Hardware question

Dear All,

I'm new with Arduino and i'm not sure which hardware i need to use to realize this.

I need 10 digital output (these i will connect to a relay, and the relay will be connected to an electronic valve).

I need 2 analog input (temperature transmitter, i will connect the rod inside a water tank to measure the temperature). Can i use a 4-20mA transmitter or can i use a PT100?

I need wifi so i can take over the system from distance to select the setpoint or select which valve should be force opened with an HMI on the mobile.

Can someone help me with which hardware i should use best.

Thanks.

An Uno is the best Arduino for a beginner because most add-ons and software work with it. It can easily deal with your 10 digital outputs and 2 analog inputs.

I am not familiar with the 4-20mA system.

You can use a cheap ESP8266-01 module to add WiFi.

...R

An Uno is probably good for developing the project and it can be used to program AVR chips for an end product.

ESP8266 boards can be gotten cheap, under $5. They have wifi, a 32-bit core with 64K RAM but only 8 IO pins. In Arduino projects they're usually wifi addons. ESP does have other wifi-capable boards with more pins, they're not so cheap.

Not knowing what you plan/need for program space and RAM nor what you're able to code makes recommending a board or even being sure what board will work impossible. You might need a Due or other ARM-duino for all I know! You probably don't but I dunno.

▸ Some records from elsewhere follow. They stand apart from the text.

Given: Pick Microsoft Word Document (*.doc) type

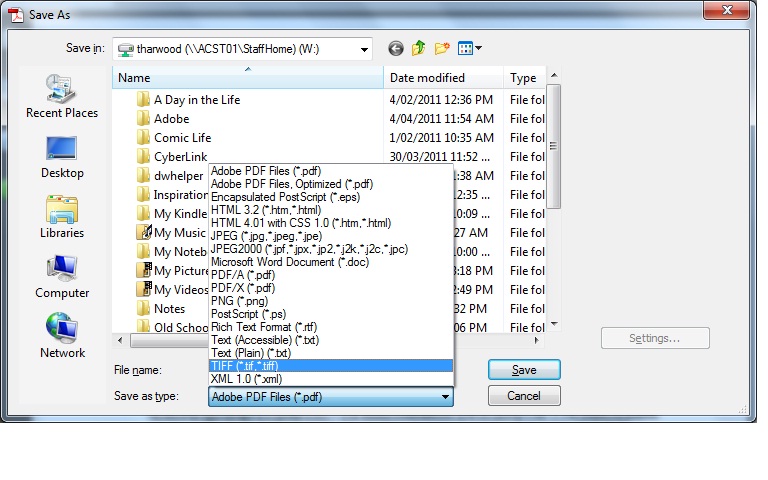Looking at the screenshot, I should (330, 262).
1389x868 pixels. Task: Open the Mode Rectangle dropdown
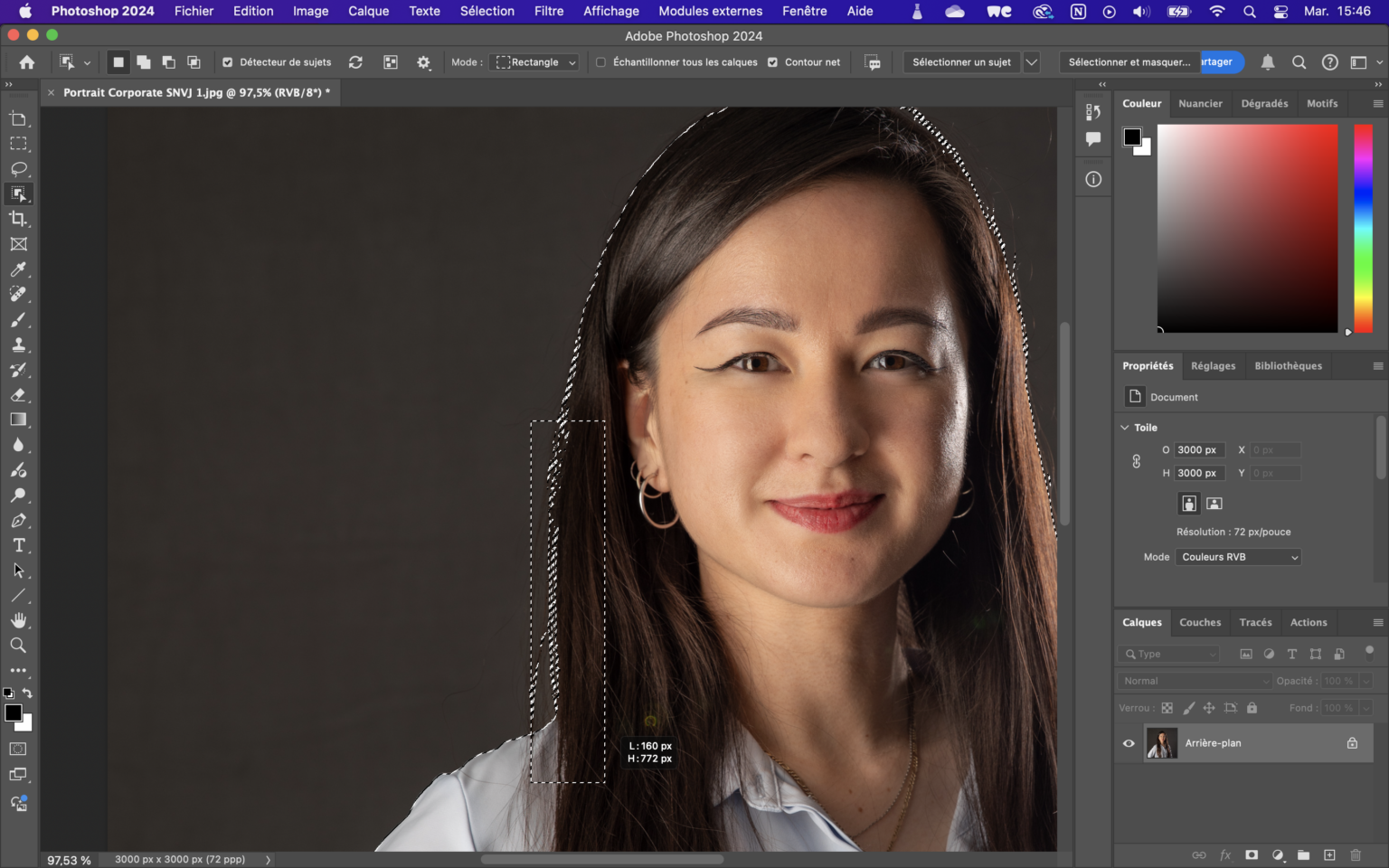click(535, 62)
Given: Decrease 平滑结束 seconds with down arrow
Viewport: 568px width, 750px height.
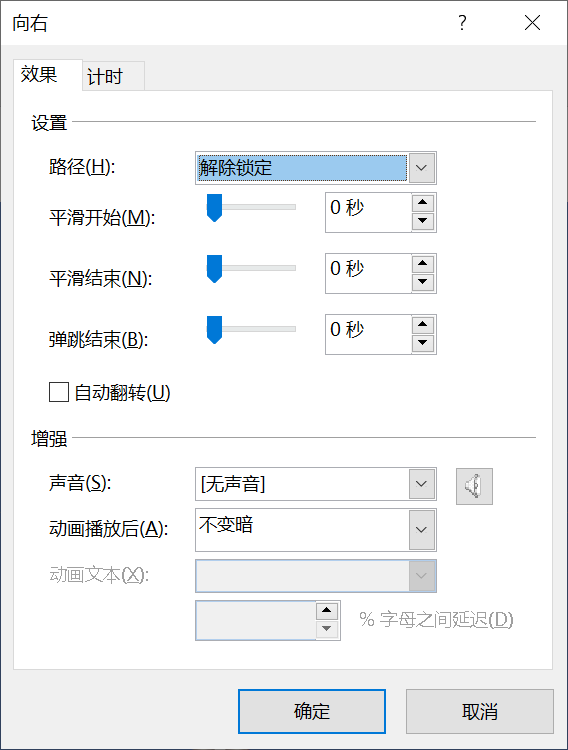Looking at the screenshot, I should (x=423, y=282).
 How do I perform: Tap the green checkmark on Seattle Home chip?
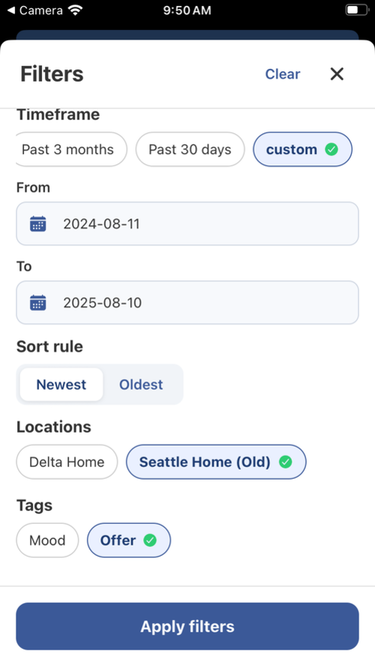click(x=285, y=462)
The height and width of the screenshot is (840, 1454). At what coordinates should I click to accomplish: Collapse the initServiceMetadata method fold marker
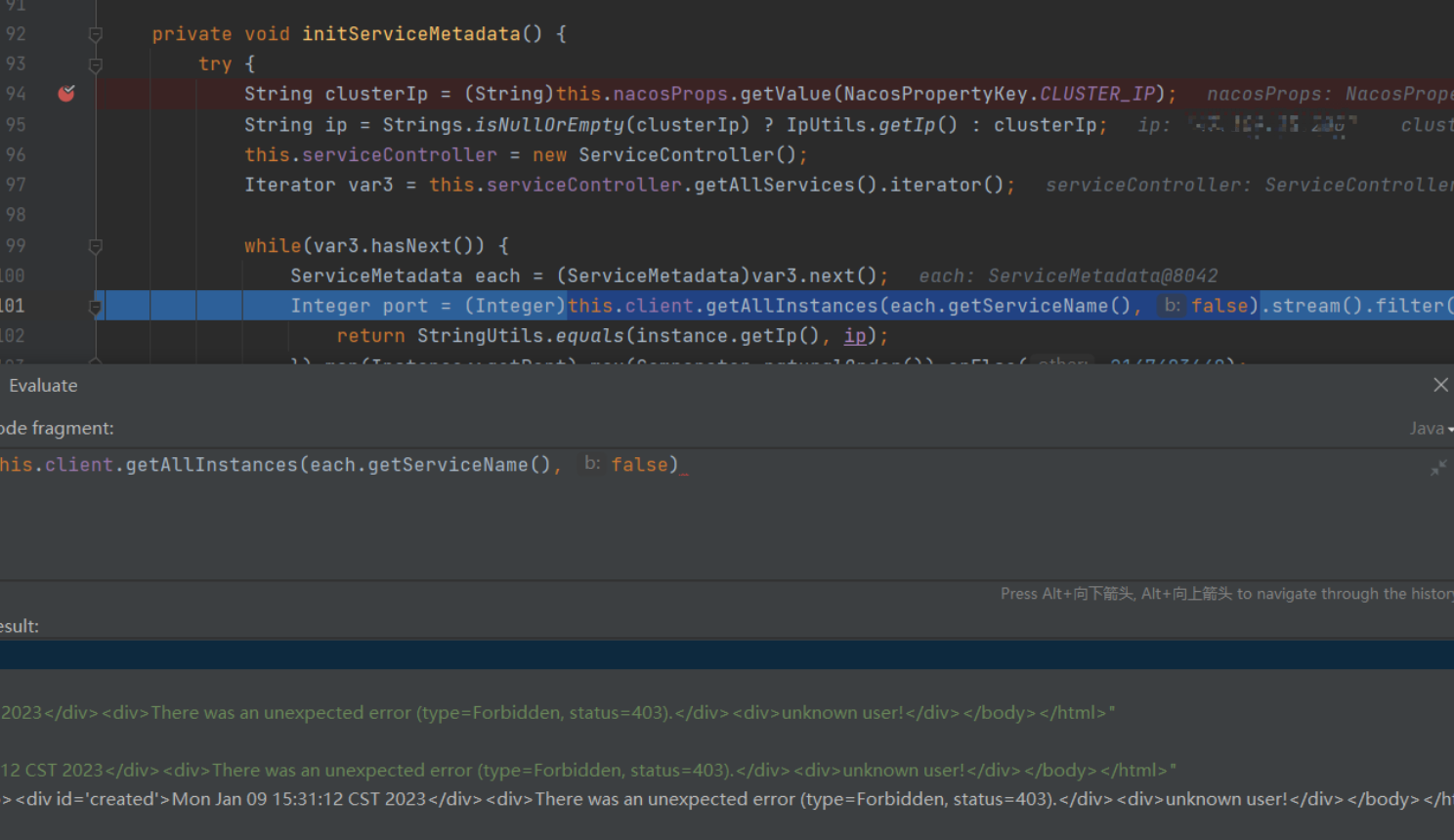point(95,33)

The 4-20 transmitter is a good option , you can use a resistor and some protection to connect to an analog input. ( covered many times)

That’s a lot of outputs you are using , sounds like an industrial process, be aware of any safety issues or what may happen if the Arduino fails.

ESP8266 & Temperature Sensors DS18b20 with HTTP Server - Hackster.io

An alternative to those sensors is the DS18B20 one wire digital sensor. Those sensors can be used with an ESP8266. And the 18B20 can be had in a water proof form. Several of the 18B20 sensors can be connected to one digital pin.

Adding a MCP23017 I2C expander or a couple of SPI shift registers to the ESP8266 will give you 16 digital outputs for controlling the valves (along with MOSFET drivers). That way you could do the project with just an ESP8266, no other Arduino needed.

The 18B30 is a more accurate version of the 18B20 as a lot of members here have reported.
That doesn't mean you must need the 30, just be aware there are other versions/specs available.

Between request for data and response in one project was 95-100 ms. It didn't matter there as temperature was taken every 10 minutes.

GoForSmoke:
ESP8266 boards can be gotten cheap, under $5. They have wifi, a 32-bit core with 64K RAM but only 8 IO pins.

Make that 11, plus one analog input, unfortunately OP needs two of those. GPIO9 and 10 can be used as well by changing some settings (never tried this) bringing the total to 13.
Some pins do have special functions in the boot process and of course there's the TX/RX pair so there are restrictions on what you can do with them.
Maybe the ESP32 is an option.

ESP8266 does have SPI so pin count is not an insta-kill issue.